What is required:
Format as a JSON list of strings, one string per line and blank lines omitted, the lines of the entries from the line with "Click the Stripe logo icon in dialog" to the line with "will [x=626, y=60].".

Exercise materials:

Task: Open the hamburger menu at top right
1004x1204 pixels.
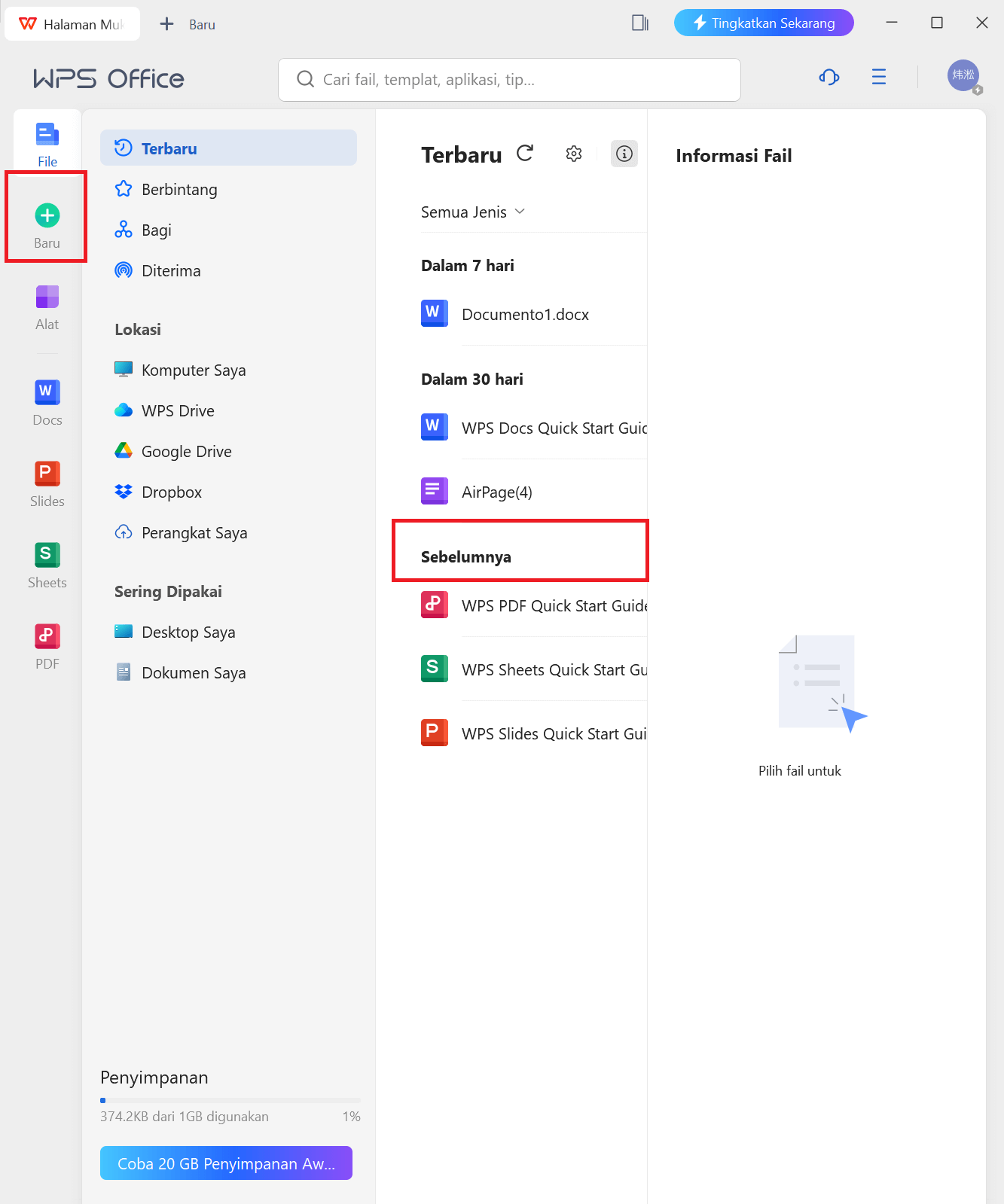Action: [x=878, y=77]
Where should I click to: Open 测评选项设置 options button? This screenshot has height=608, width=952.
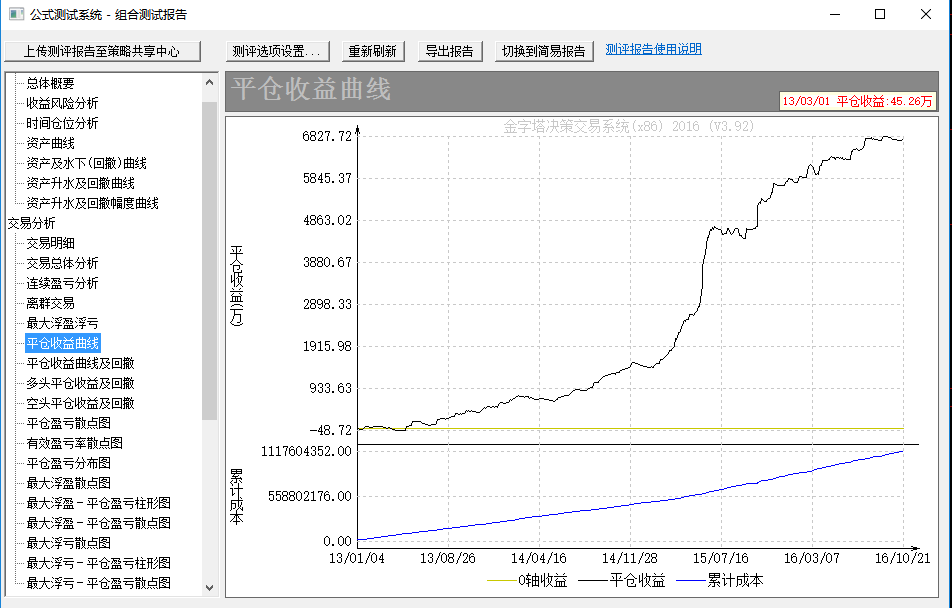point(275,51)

==

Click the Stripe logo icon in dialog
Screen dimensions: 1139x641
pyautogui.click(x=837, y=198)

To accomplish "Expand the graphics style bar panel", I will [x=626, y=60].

Response to this exercise:
[
  "Click the Stripe logo icon in dialog",
  "Screen dimensions: 1139x641",
  "pyautogui.click(x=837, y=198)",
  "To accomplish \"Expand the graphics style bar panel\", I will [x=626, y=60]."
]